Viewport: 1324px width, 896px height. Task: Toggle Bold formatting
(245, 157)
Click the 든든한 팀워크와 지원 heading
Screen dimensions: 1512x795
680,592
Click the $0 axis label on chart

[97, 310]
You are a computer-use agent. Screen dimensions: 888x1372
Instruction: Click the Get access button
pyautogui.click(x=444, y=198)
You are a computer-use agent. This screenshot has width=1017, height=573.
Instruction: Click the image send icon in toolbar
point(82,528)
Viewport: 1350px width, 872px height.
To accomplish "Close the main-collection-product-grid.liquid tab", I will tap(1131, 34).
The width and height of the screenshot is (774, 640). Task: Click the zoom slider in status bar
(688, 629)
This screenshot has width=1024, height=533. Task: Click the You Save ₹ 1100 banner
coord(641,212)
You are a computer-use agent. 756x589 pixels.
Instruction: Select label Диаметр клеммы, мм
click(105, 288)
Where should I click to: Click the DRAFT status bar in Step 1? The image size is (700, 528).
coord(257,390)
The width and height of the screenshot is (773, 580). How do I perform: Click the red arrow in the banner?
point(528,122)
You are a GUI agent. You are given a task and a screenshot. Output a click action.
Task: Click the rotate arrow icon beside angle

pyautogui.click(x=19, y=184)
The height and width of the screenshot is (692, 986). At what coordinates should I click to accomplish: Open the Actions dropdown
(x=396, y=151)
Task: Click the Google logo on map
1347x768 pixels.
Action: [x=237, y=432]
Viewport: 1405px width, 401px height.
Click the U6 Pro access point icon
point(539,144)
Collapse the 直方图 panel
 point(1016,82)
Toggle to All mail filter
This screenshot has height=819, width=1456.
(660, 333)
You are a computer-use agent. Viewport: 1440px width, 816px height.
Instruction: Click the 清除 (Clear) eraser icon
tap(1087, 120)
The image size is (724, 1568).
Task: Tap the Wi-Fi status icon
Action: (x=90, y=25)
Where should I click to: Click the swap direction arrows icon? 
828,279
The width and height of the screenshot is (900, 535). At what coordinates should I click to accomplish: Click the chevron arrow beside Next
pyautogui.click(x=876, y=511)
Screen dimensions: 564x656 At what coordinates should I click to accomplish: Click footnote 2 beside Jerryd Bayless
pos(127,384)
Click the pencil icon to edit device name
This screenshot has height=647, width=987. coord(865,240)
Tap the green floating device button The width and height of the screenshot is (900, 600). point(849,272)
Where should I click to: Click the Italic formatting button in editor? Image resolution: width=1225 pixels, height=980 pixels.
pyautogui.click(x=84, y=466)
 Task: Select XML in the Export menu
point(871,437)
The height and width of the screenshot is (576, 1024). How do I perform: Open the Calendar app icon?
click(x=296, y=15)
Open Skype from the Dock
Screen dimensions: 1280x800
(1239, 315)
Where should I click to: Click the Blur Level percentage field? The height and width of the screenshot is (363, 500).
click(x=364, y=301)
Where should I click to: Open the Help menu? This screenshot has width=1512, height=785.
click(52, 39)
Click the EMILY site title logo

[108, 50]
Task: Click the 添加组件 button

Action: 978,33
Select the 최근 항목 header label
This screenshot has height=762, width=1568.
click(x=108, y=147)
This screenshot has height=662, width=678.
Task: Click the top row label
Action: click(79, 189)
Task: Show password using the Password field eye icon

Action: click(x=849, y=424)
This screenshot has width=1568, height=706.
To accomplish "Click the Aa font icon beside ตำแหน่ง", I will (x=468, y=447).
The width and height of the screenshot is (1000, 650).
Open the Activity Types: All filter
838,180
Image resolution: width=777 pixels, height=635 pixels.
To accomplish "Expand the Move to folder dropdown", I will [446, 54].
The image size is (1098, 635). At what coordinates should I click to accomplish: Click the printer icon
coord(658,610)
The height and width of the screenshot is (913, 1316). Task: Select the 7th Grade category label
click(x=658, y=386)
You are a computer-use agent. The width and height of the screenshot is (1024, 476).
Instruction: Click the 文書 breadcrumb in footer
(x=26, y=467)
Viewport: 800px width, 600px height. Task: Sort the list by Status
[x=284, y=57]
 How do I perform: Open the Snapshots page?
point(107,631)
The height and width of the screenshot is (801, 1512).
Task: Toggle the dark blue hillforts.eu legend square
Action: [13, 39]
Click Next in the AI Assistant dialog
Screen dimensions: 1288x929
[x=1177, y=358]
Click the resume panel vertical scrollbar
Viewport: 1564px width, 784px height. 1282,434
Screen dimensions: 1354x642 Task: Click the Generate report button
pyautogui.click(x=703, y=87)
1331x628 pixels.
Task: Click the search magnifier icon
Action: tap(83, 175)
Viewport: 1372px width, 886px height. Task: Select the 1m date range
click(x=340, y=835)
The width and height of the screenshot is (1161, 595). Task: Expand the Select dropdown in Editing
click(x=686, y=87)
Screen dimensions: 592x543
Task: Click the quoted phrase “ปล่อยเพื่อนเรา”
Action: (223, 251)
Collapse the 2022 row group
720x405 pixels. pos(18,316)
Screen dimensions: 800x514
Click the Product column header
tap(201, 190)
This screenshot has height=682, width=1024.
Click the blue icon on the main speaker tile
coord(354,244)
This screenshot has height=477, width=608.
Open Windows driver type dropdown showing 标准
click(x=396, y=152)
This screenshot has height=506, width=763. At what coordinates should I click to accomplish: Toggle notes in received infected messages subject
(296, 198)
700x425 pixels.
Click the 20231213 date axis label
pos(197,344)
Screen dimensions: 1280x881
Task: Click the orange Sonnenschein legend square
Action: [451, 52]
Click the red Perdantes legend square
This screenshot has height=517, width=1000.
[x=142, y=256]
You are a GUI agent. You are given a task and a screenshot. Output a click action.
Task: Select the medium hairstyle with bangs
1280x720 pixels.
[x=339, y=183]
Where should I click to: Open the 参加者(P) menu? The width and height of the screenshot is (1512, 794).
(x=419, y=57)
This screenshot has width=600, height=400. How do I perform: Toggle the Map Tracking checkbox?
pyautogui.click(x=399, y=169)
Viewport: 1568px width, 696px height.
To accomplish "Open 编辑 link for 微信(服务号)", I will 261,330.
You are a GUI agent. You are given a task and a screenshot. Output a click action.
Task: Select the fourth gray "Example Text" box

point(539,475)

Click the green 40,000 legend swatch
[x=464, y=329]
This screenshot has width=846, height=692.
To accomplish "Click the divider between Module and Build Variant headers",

**Task directions**
Take the line above containing "Instruction: Click the Get access button", the line containing "Viewport: 1350px width, 872px height.", and all lines in between, and copy them exactly without anything else.

**Finished task**
Instruction: Click the Get access button
pyautogui.click(x=444, y=198)
You are a computer-use agent. This screenshot has width=1017, height=573.
Instruction: Click the image send icon in toolbar
point(82,528)
Viewport: 1350px width, 872px height.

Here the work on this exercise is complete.